Santorum does not have a secular worldview. This is not just a matter of going to church and home schooling his children. When his baby Gabriel died at childbirth, he and his wife, a neonatal nurse, spent the night in the hospital bed with the body and then took it home — praying over it and welcoming it, with their other kids, into the family. This story tends to be deeply creepy to many secular people but inspiring to many of the more devout.

He is not a representative of the corporate or financial wing of the party. Santorum certainly wants to reduce government spending (faster even than Rep. Paul Ryan). He certainly wants tax reform. But he goes out of his way in his speeches to pick fights with the “supply-siders.” He scorns the Wall Street bailouts. His economic arguments are couched as values arguments: If you want to enhance long-term competitiveness, you need to strengthen families. If companies want productive workers, they need to be embedded in wholesome communities.

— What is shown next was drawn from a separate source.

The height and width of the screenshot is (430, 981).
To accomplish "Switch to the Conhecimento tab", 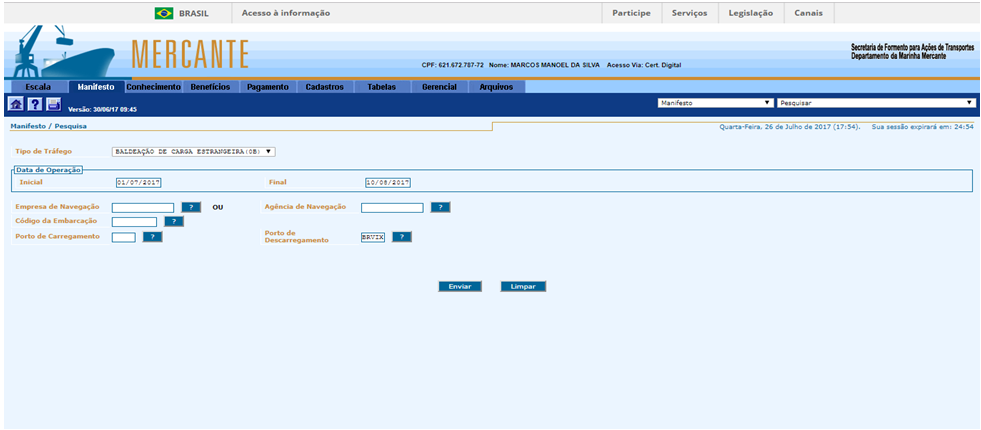I will point(153,87).
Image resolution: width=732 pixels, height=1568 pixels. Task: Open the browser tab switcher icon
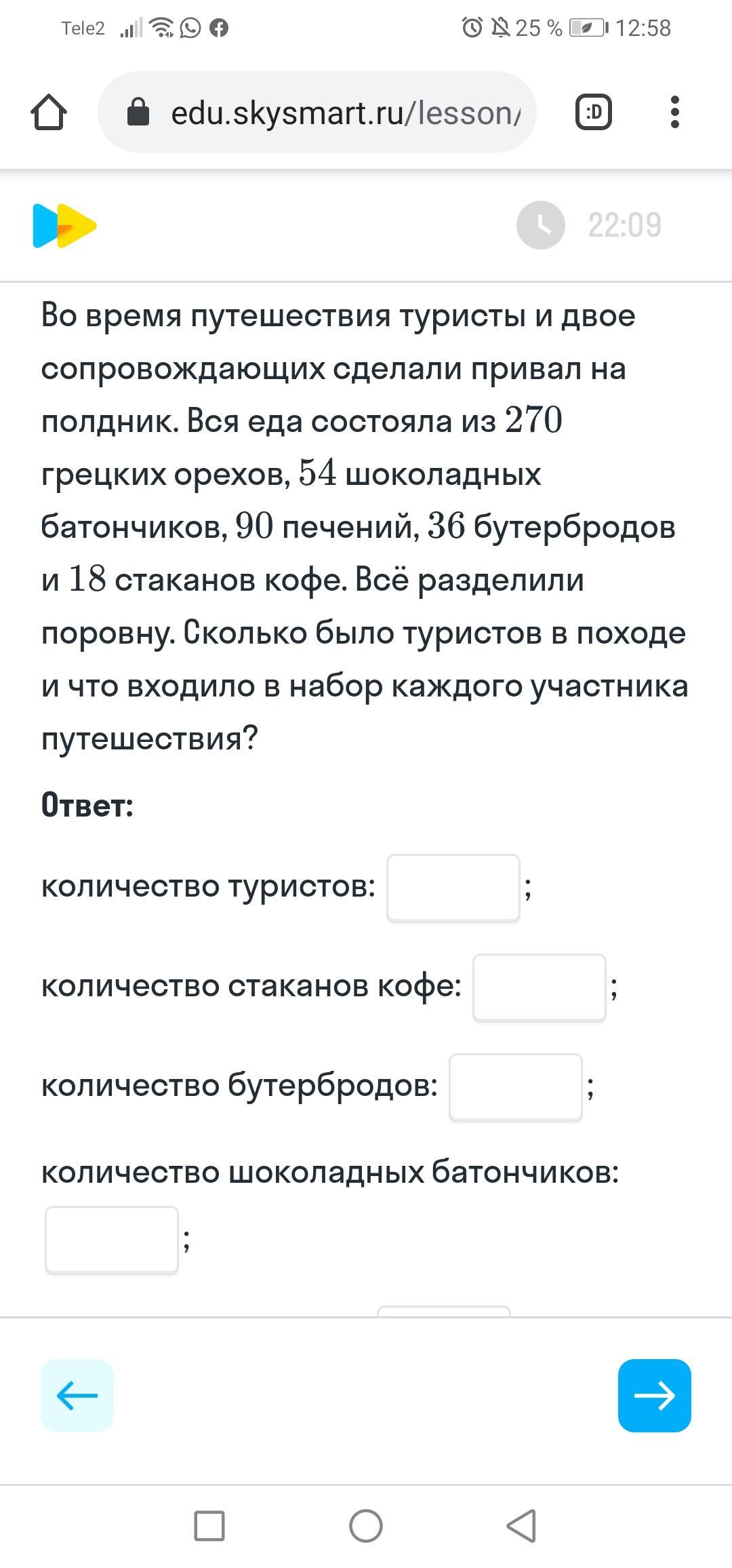(593, 112)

It’s hard to know how his campaign will fare after a late surge he is experiencing in Iowa. These days, he is a happy and effective campaigner, but, in the past, there has been a dourness and rigidity to him. He’s been consumed by resentment over unfair media coverage. As his ally in the AIDS fight, Bono, once told a reporter, Santorum seems to have a Tourette’s syndrome that causes him to say the most unpopular thing imaginable.

But I suspect he will do better post-Iowa than most people think — before being buried under a wave of money and negative ads. And I do believe that he represents sensibility and a viewpoint that is being suppressed by the political system. Perhaps, in less rigid and ideological form, this working-class experience will someday find a champion.

If you took a working-class candidate from the right, like Santorum, and a working-class candidate from the left, like Sen. Sherrod Brown of Ohio, and you found a few islands of common ground, you could win this election by a landslide. The country doesn’t want an election that is Harvard Law versus Harvard Law.

DAVID BROOKS writes for The New York Times.